## Задание
Воспроизведите дословно часть приведенного ниже отрывка о Пушкине и Радищеве от слов «Уже были процитированы» до слов «или дерзко попирались.» включительно.

Например, на рассуждения Радищева о крестьянской избе - по-черному, с земляным полом, пузырем в окне, - Пушкин отвечает: произошли улучшения: «труба в каждой избе; стекла заменили натянутый пузырь; вообще чистота, удобства… Очевидно, что Радищев начертал карикатуру; но он упоминает о бане и о квасе, как о необходимостях русского быта. Это уже признак довольства. Замечательно и то, что Радищев, заставив свою хозяйку жаловаться на голод и неурожай, оканчивает картину нужды и бедствия сею чертою: и начала сажать хлебы в печь» (7;289).
Уже были процитированы слова Пушкина из этой статьи, где он говорит об отсутствии рабского унижения в русском крестьянине, о его «благосостоянии» (см. 3.14). Отрывок этот поэт заканчивает выводом, опровергающим позицию Радищева: «Конечно: должны еще произойти великие перемены: но не должно торопить времени, и без того уже довольно деятельного. Лучшие и прочнейшие изменения суть те, которые происходят от одного улучшения нравов, без насильственных потрясений политических, страшных для человечества…» (7;291-292). Это то, с чего мы начали книгу: нельзя упрекать царское правительство в том, что оно не сделало для народа метро. Время было деятельное, - говорит Пушкин. Но деятельность соответствовала времени. Главное в истории и человека, и страны – нарушались при этой деятельности Божьи заповеди или дерзко попирались.

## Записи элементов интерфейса
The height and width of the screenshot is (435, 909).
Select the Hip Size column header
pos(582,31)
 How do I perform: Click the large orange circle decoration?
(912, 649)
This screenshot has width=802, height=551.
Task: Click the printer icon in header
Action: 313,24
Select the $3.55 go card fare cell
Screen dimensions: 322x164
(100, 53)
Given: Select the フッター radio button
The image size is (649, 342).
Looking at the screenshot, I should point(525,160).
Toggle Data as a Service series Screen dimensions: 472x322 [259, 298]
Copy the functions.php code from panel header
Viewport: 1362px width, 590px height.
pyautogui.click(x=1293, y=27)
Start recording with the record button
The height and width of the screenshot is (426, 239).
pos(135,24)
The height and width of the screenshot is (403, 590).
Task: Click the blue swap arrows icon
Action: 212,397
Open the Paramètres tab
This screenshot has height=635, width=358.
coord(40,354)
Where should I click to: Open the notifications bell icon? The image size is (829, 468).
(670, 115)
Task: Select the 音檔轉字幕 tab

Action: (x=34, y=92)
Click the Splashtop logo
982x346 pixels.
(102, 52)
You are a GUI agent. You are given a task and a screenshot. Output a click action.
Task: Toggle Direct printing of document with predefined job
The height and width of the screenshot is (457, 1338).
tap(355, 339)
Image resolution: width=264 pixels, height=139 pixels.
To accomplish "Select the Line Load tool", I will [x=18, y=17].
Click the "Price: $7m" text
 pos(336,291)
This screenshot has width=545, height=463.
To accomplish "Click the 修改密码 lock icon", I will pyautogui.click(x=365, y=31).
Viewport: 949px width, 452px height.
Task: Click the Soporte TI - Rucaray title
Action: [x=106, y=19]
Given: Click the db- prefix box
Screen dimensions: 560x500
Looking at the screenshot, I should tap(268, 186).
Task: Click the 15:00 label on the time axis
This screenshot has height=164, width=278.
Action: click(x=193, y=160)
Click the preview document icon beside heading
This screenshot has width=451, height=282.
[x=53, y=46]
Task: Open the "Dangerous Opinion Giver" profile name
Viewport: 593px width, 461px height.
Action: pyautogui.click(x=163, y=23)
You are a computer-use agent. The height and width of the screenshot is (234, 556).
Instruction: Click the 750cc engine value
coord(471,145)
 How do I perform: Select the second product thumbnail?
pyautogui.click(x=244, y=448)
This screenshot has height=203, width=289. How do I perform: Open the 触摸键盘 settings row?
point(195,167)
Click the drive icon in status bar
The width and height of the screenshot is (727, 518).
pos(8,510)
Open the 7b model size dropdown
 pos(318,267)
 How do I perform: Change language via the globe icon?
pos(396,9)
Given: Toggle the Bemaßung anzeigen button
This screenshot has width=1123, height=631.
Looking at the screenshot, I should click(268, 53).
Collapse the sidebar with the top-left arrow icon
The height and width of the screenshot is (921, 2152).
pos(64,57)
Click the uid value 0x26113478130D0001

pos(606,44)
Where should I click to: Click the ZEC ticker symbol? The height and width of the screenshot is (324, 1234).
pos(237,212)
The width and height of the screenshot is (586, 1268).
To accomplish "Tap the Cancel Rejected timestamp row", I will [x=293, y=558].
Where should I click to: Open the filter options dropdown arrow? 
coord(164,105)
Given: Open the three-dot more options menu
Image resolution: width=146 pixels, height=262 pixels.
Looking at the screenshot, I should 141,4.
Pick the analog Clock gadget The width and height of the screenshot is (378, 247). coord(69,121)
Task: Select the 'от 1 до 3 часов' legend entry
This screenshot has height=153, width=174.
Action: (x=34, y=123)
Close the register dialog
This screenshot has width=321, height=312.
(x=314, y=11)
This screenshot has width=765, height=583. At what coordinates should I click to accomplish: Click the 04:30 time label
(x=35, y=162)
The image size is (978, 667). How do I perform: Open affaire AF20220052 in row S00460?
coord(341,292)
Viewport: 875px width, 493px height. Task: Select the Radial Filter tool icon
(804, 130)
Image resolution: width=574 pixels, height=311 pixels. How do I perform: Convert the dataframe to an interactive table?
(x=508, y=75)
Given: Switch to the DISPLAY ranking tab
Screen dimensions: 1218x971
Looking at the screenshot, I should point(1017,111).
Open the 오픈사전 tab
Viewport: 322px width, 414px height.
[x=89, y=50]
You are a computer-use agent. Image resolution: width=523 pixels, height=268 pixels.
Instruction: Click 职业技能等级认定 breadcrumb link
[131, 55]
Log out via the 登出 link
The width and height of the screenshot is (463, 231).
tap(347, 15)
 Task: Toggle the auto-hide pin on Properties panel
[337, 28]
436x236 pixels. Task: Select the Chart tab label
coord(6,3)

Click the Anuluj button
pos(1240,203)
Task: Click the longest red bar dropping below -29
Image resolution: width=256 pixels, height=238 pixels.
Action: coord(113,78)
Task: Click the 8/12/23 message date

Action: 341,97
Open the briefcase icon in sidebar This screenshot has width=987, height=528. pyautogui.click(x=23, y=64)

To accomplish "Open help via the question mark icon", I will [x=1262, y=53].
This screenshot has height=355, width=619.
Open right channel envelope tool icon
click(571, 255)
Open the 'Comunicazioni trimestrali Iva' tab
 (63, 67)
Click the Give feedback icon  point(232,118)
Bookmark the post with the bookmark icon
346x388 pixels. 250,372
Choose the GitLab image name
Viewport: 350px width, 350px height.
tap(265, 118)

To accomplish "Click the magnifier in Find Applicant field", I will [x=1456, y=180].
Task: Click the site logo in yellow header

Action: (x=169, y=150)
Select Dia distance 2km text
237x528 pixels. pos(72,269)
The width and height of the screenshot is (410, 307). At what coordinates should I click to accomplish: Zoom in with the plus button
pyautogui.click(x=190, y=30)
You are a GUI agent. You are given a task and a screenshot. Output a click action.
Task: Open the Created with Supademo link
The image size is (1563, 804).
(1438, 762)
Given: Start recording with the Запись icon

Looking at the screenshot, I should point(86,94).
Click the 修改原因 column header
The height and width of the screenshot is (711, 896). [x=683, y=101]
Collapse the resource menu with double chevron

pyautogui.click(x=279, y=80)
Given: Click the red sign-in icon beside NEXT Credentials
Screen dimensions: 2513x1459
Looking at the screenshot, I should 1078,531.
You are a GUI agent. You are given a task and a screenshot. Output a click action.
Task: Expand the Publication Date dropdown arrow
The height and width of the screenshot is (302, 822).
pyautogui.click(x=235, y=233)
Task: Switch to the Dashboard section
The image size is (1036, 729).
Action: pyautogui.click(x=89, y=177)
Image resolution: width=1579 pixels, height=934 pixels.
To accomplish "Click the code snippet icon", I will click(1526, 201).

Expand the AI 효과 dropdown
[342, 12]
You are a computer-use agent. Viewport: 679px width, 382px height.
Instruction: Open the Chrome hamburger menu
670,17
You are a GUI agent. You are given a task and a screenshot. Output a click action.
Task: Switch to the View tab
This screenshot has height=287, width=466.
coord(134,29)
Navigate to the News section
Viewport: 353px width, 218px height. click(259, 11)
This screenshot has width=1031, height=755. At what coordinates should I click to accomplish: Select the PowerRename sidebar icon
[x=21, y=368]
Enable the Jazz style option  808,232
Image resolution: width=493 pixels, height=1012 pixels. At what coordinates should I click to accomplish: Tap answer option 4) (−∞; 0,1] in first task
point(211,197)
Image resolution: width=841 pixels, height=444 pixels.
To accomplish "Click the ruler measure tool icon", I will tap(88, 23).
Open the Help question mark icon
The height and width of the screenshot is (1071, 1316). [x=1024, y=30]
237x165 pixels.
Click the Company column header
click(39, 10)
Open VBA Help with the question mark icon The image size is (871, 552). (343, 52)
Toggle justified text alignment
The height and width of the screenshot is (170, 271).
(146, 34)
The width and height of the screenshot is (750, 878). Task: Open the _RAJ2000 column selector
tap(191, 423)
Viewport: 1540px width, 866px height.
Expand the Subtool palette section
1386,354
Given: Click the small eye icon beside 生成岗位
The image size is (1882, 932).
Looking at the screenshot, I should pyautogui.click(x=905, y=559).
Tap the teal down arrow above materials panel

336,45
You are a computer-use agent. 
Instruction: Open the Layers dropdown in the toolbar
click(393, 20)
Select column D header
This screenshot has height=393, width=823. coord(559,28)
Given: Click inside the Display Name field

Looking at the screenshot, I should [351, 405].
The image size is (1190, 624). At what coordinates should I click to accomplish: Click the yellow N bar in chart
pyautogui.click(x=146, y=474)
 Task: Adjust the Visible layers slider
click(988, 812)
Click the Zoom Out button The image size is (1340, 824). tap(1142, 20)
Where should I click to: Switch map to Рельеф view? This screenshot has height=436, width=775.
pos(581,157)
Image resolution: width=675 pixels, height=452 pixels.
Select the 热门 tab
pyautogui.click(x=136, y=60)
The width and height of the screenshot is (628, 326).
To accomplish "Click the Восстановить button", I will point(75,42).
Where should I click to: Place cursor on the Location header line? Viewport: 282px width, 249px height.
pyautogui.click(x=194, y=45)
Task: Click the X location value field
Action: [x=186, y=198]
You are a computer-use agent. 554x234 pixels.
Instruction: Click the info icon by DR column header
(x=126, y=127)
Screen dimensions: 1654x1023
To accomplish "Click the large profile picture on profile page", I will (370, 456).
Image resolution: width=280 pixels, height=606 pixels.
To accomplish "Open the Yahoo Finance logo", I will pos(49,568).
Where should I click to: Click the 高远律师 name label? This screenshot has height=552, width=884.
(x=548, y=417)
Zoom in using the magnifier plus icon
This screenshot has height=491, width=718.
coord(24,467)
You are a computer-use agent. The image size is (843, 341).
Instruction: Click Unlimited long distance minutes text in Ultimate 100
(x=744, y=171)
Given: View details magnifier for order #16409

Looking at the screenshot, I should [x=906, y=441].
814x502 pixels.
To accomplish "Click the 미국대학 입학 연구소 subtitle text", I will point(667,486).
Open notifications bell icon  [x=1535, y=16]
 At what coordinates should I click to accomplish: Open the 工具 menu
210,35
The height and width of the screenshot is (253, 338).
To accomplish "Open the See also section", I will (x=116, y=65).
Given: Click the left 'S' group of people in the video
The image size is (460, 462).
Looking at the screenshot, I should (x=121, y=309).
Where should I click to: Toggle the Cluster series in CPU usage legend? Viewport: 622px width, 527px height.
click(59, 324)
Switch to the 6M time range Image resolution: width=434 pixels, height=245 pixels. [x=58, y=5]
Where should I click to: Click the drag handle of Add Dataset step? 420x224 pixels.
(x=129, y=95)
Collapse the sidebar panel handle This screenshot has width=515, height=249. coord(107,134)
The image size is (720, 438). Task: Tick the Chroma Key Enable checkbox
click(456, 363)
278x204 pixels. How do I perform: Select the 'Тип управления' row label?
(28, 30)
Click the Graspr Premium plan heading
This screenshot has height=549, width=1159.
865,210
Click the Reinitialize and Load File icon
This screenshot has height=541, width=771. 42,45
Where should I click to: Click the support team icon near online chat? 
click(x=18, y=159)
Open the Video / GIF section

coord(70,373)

## Ответ
Уже были процитированы слова Пушкина из этой статьи, где он говорит об отсутствии рабского унижения в русском крестьянине, о его «благосостоянии» (см. 3.14). Отрывок этот поэт заканчивает выводом, опровергающим позицию Радищева: «Конечно: должны еще произойти великие перемены: но не должно торопить времени, и без того уже довольно деятельного. Лучшие и прочнейшие изменения суть те, которые происходят от одного улучшения нравов, без насильственных потрясений политических, страшных для человечества…» (7;291-292). Это то, с чего мы начали книгу: нельзя упрекать царское правительство в том, что оно не сделало для народа метро. Время было деятельное, - говорит Пушкин. Но деятельность соответствовала времени. Главное в истории и человека, и страны – нарушались при этой деятельности Божьи заповеди или дерзко попирались.